Aynı adlı romanından sinemaya ve tiyatroya uyarlanmış ‘Guguk Kuşu’nda; Oktay Kaynarca, mahkemede hüküm giymiş ve akıl hastanesine gönderilmiş ‘McMurphy’ karakterini canlandırırken; Deniz Uğur, filminde Loise Fletcher’ın canlandırdığı başhemşire ‘Ratch’, Galip Erdal sağır ve dilsiz ‘Reis Bromden’, Tuba Ünsal’sa akıl hastanesine düşen ‘Candy’ karakteriyle karşımıza çıkıyor.
Oyunu, rahmetli babamın da beynindeki bir pıhtı yüzünden akli dengesini kaybetmesiyle sonuçlanan günlerini hatırlayarak izledim.
‘Guguk Kuşu’ özetle “Sahibimiz Allah!” diyor.
Mutlaka seyredin!
‘KENT’ YAZARI
Terimi bir ‘kent yazarı’mızdan öğrendim... Akabinde, yüksek lisansım esnasında tanıştığım ve 1944 yılında kurulmuş Fransız ‘Le Monde’ gazetesinde köşe yazarı bir arkadaşımdan, e-postayla mütalaalarını bildirmesini istedim.
Algım doğruymuş kent yazarından; özellikle yerel basında yaşadığı kentin nabzını kalemiyle tutan yazarmış...
İstanbul’da kent yazarı var mı peki?
Tamı tamına 83 dakika süren zihin taramam ve ‘Google Amca’nın desteğiyle, iki elin parmak sayısı kadar kent yazarı anca bulabildim.
Şimdi adlarını yazıp diğer ‘kent’ yazarlarını üzmeyeyim!
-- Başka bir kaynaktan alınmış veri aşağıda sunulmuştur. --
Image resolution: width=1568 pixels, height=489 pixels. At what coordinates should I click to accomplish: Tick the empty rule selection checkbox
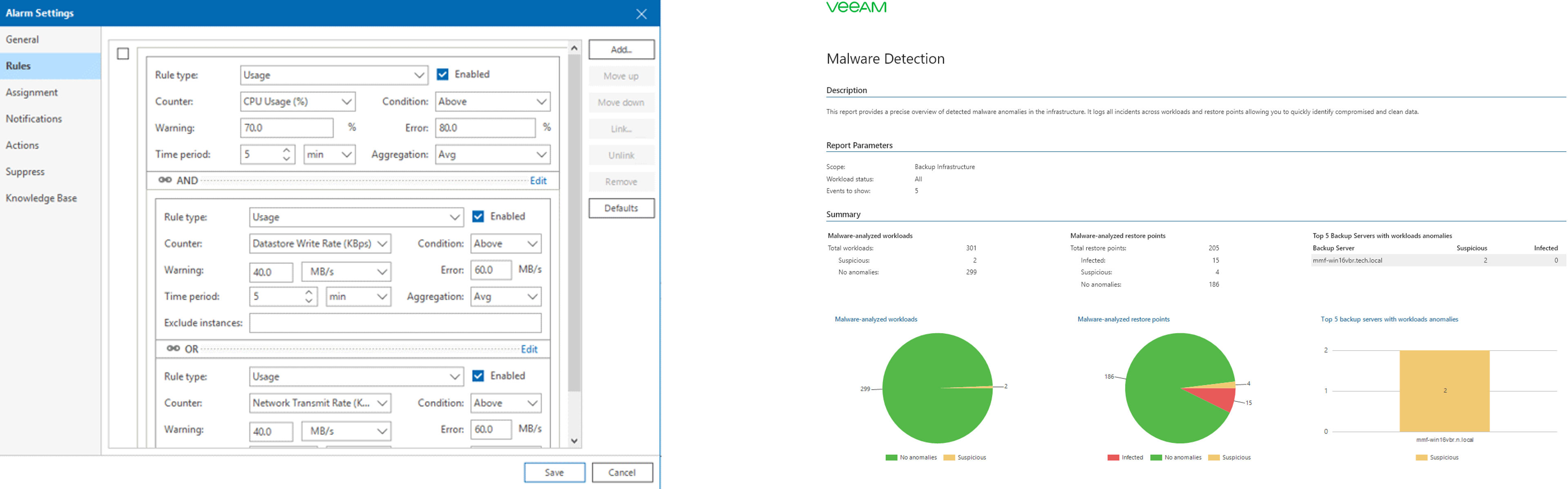pyautogui.click(x=123, y=54)
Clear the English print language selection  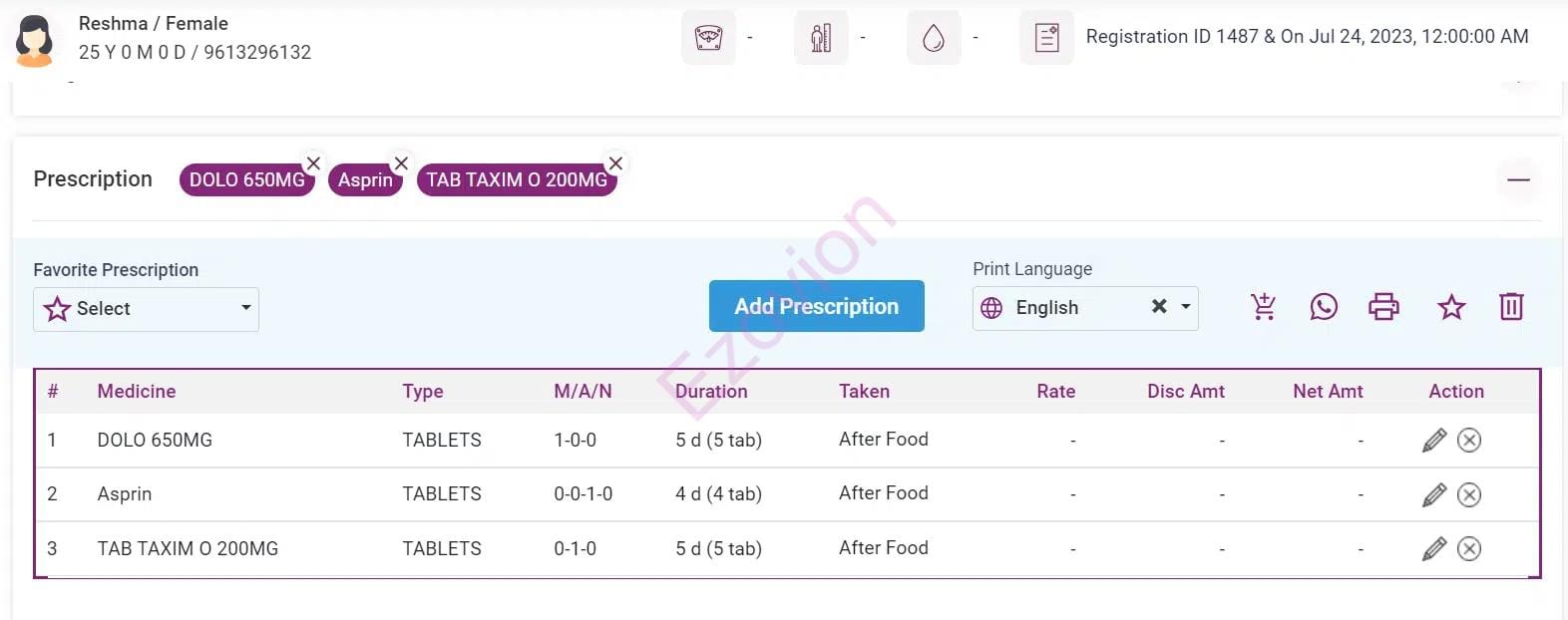pos(1159,307)
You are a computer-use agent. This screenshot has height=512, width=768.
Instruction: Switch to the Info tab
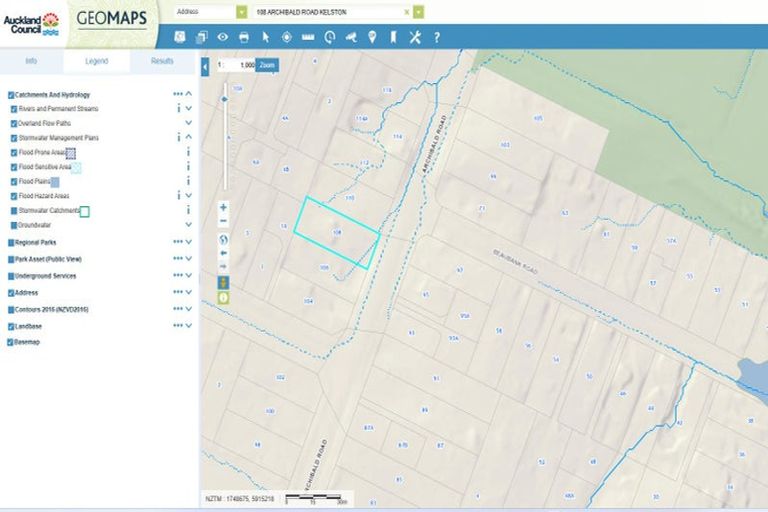[31, 61]
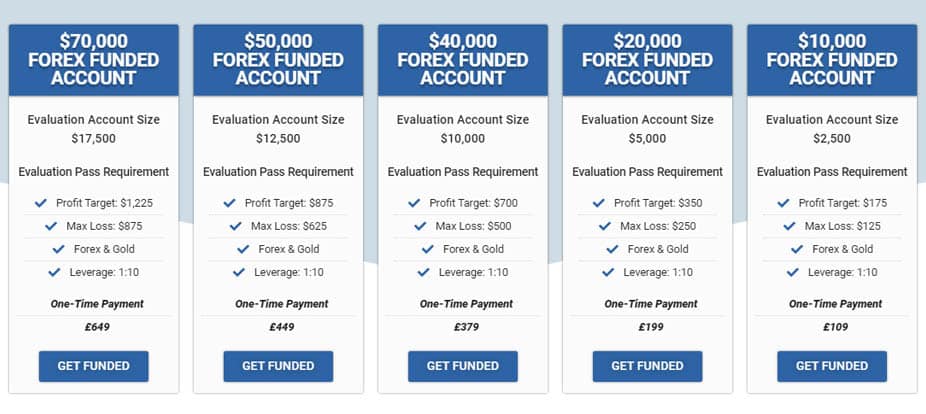Click GET FUNDED under $20,000 account
This screenshot has height=414, width=926.
click(647, 366)
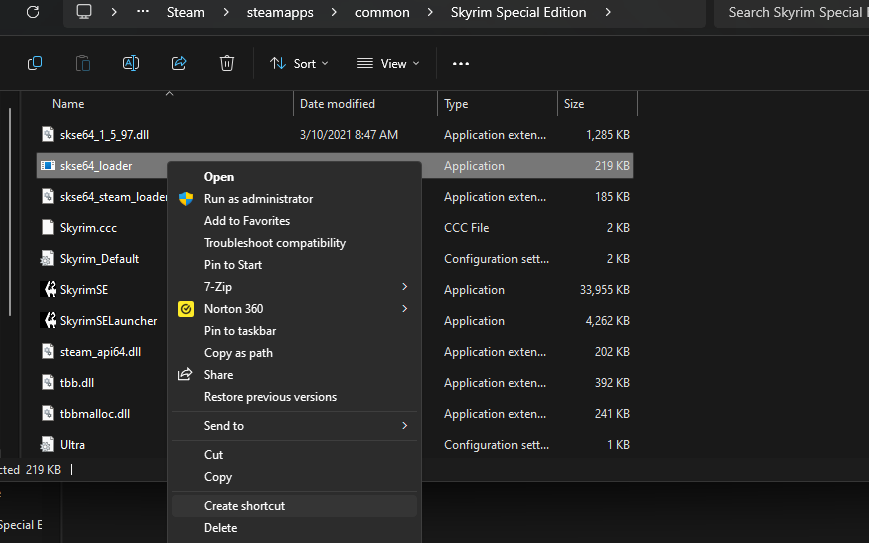The image size is (869, 543).
Task: Click the Share icon in toolbar
Action: (x=179, y=63)
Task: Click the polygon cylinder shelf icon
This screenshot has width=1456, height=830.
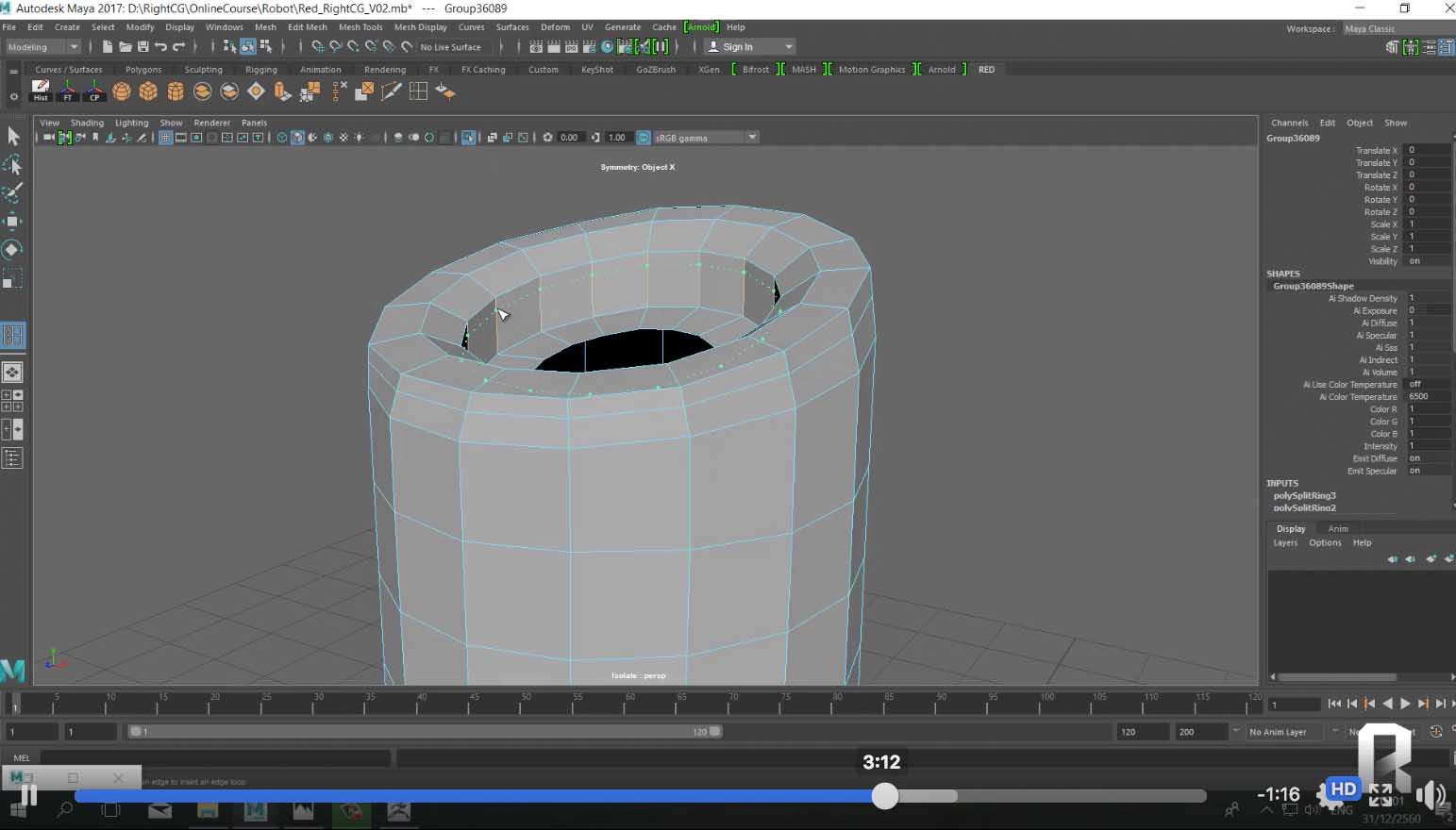Action: [176, 91]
Peki, ya bu isimlerin dışında kalan diğerleri? Maalesef çoğu kalemlerini ‘ticarete’ dökmüşler!
Onlara kısaca ‘bedavacı, parti parti gezen, restoran açıp rakip restoranlara kalemleriyle çamur atan’ yazarlar diyebiliriz...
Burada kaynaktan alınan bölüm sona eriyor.